(Data records Opens)
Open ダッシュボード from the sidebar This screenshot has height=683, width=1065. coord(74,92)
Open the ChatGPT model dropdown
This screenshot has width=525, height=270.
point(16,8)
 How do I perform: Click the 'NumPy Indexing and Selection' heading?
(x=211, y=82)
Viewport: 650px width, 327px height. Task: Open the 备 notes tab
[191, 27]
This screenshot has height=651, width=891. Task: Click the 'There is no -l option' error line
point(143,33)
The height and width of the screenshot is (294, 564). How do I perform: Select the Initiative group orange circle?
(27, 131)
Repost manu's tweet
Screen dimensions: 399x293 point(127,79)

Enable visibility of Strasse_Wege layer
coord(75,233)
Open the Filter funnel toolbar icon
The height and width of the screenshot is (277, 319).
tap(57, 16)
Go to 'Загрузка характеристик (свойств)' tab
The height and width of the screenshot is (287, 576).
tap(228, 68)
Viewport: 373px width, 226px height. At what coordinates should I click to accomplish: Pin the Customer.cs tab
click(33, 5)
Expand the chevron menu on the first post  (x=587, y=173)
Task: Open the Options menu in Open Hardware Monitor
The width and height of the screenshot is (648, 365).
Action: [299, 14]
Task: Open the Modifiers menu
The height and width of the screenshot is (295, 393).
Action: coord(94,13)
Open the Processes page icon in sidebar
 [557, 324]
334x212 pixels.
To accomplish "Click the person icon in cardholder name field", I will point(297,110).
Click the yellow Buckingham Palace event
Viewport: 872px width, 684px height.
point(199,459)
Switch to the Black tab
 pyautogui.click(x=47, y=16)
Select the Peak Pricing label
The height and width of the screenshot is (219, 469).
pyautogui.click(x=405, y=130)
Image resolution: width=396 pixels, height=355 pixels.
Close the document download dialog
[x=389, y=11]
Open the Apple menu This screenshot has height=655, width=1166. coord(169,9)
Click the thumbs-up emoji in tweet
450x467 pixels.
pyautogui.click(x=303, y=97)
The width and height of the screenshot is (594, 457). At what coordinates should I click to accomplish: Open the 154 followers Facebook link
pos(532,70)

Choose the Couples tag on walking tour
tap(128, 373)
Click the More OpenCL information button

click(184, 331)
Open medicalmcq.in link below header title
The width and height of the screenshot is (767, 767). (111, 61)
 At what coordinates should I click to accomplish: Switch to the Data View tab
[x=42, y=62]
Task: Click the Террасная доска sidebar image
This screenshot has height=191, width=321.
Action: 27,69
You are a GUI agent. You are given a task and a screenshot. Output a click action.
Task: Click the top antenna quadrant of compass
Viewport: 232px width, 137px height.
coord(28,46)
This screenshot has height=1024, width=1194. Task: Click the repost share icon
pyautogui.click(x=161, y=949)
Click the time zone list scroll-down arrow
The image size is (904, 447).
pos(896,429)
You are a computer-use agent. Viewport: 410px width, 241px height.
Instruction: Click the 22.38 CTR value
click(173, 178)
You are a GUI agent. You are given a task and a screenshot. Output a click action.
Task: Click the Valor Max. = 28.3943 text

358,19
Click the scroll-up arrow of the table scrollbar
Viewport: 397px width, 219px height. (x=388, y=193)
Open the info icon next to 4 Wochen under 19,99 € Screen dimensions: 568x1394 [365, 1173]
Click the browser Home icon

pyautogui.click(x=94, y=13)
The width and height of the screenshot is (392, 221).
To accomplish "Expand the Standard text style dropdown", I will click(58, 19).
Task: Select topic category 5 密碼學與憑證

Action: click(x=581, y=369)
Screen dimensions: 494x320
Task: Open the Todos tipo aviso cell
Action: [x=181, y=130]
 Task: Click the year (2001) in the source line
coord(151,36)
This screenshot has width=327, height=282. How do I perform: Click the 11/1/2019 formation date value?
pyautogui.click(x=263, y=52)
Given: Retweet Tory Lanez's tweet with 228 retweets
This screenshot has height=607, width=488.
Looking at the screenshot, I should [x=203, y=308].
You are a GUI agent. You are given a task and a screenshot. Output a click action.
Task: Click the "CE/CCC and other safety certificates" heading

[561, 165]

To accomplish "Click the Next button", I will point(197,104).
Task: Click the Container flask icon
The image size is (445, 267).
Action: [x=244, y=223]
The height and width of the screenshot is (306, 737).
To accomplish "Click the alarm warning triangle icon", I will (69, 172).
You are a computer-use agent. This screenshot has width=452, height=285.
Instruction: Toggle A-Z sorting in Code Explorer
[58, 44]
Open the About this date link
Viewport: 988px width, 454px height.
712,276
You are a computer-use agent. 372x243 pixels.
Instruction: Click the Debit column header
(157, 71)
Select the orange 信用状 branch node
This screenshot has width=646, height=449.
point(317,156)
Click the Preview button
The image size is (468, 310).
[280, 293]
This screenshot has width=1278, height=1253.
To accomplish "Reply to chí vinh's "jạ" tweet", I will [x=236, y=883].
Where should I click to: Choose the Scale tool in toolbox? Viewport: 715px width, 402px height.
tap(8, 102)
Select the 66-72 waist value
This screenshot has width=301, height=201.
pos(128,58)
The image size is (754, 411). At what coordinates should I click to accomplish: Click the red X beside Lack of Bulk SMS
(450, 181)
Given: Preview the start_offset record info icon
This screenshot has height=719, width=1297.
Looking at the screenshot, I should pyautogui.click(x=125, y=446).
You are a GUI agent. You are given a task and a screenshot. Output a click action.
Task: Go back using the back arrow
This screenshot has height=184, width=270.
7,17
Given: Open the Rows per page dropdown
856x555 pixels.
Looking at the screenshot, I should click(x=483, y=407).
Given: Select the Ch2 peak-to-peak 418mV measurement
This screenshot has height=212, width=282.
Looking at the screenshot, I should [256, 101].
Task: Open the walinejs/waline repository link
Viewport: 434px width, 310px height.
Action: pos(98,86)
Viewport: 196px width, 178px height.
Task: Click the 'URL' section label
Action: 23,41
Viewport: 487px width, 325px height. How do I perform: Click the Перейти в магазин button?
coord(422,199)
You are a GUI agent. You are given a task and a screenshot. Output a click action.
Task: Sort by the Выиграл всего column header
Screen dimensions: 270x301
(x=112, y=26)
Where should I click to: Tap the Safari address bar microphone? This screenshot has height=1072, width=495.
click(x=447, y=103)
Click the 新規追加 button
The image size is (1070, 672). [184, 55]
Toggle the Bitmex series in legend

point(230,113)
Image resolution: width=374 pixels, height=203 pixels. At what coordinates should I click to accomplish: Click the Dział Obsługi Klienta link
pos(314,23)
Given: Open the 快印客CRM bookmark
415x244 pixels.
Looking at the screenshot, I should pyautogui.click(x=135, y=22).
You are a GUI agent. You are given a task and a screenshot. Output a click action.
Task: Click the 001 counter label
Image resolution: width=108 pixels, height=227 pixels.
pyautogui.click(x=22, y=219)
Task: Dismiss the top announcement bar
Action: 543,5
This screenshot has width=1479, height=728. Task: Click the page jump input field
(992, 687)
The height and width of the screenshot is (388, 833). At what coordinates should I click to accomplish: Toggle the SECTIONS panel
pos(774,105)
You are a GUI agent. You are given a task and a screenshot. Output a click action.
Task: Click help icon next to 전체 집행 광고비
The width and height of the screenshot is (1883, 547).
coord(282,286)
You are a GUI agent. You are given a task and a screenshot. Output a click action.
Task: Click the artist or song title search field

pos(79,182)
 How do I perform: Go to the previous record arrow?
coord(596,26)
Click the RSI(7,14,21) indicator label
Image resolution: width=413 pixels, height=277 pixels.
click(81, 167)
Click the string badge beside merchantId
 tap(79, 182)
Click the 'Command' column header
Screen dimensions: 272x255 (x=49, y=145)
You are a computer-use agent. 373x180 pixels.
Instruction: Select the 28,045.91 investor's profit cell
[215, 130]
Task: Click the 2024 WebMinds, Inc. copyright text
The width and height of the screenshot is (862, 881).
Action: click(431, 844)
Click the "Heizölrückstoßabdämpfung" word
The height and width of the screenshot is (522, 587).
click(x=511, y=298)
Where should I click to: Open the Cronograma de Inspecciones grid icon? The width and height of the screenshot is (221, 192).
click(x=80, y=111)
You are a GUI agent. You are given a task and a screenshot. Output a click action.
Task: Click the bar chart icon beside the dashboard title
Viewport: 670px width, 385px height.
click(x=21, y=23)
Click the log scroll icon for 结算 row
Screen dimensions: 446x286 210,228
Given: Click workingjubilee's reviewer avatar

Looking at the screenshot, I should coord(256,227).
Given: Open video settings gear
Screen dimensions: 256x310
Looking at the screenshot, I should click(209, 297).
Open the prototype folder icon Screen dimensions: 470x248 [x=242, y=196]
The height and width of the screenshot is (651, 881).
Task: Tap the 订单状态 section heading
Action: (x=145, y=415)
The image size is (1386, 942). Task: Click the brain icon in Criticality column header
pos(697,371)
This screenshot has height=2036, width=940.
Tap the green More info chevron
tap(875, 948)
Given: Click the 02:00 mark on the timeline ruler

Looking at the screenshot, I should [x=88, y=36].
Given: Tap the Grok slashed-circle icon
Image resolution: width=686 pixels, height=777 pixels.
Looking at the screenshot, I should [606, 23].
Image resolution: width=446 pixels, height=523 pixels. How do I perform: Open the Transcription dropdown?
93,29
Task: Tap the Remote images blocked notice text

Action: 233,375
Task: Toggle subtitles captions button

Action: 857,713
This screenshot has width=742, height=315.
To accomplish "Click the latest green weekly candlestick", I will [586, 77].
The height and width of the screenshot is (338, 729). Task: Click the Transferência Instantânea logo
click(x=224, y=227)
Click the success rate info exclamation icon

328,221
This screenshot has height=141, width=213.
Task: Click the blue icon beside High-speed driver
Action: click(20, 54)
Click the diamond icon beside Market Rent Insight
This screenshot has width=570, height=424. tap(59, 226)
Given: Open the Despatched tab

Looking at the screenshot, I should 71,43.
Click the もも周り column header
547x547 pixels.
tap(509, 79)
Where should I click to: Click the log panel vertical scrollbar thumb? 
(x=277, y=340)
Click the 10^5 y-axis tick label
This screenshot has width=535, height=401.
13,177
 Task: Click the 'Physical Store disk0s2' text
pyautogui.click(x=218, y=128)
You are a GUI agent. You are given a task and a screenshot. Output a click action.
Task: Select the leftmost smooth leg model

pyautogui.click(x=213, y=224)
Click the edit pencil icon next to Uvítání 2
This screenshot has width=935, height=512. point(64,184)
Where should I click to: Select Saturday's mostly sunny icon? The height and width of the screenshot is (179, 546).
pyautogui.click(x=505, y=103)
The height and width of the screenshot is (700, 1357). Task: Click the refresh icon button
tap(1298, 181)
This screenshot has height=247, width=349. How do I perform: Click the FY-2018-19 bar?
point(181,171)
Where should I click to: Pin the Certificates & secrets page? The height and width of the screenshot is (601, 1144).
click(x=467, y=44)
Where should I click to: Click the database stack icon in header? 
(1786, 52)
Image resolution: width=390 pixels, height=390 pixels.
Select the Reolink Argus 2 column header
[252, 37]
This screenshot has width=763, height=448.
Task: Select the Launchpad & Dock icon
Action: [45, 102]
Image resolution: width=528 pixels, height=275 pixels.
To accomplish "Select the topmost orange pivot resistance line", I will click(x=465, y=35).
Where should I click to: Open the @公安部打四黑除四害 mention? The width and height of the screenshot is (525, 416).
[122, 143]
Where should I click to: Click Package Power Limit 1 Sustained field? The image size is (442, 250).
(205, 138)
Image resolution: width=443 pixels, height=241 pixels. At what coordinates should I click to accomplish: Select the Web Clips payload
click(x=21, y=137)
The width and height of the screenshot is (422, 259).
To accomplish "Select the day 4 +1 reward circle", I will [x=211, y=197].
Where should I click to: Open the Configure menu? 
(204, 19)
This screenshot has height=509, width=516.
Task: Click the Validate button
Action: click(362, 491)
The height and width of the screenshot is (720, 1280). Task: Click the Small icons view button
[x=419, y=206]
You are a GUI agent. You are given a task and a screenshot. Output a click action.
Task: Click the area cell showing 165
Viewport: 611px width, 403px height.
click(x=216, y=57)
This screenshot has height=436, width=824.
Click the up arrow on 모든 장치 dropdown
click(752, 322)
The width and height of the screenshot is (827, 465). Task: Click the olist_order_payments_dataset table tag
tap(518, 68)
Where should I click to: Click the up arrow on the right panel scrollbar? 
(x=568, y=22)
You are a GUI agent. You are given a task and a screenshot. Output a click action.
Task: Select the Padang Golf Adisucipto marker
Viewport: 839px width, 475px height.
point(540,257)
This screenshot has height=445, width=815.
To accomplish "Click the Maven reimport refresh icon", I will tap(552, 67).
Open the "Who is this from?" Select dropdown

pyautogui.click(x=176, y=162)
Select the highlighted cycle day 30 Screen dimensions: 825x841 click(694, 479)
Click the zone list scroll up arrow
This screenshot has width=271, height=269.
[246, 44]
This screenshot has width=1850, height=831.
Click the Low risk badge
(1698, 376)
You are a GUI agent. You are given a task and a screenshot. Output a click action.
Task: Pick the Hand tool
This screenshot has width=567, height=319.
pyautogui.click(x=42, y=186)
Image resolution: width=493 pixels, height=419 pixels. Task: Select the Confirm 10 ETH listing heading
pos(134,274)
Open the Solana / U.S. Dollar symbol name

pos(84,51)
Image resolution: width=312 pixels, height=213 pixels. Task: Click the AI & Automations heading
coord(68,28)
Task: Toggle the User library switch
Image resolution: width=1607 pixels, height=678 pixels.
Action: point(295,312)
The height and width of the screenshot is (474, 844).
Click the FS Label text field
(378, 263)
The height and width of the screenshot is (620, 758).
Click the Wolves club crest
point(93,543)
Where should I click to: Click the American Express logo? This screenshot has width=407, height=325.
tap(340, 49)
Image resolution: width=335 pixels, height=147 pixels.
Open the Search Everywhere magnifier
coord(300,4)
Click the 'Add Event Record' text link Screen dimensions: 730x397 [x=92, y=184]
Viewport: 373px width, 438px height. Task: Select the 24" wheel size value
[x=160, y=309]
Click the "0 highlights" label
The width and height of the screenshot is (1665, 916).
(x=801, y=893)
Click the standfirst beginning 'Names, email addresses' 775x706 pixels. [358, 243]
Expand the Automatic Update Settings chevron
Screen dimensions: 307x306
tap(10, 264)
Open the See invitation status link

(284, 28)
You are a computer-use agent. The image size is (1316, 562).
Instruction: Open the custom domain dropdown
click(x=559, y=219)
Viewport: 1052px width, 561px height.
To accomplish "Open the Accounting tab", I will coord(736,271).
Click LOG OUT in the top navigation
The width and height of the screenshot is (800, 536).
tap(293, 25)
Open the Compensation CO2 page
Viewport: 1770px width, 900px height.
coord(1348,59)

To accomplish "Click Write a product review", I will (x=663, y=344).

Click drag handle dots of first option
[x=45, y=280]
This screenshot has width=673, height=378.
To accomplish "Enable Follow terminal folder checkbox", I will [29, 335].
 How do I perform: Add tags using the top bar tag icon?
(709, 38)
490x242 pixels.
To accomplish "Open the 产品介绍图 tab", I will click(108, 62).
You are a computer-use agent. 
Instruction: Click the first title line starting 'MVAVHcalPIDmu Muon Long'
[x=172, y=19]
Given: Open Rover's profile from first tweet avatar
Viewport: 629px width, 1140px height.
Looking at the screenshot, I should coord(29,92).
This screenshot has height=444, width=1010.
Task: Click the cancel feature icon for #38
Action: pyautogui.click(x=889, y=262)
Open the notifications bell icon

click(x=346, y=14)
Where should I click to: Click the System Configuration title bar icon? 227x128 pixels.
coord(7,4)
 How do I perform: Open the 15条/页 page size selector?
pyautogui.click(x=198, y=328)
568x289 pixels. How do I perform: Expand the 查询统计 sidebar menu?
(Data records Closes)
Please return the lines above that run from the line containing "You are a computer-use agent. The" to the line containing "This screenshot has width=673, height=378.", inclusive, exactly and with no other lines.

→ Solution to this problem
You are a computer-use agent. The image size is (1316, 562).
Instruction: Open the custom domain dropdown
click(x=559, y=219)
Viewport: 1052px width, 561px height.
To accomplish "Open the Accounting tab", I will coord(736,271).
Click LOG OUT in the top navigation
The width and height of the screenshot is (800, 536).
tap(293, 25)
Open the Compensation CO2 page
Viewport: 1770px width, 900px height.
coord(1348,59)

To accomplish "Click Write a product review", I will (x=663, y=344).

Click drag handle dots of first option
[x=45, y=280]
This screenshot has width=673, height=378.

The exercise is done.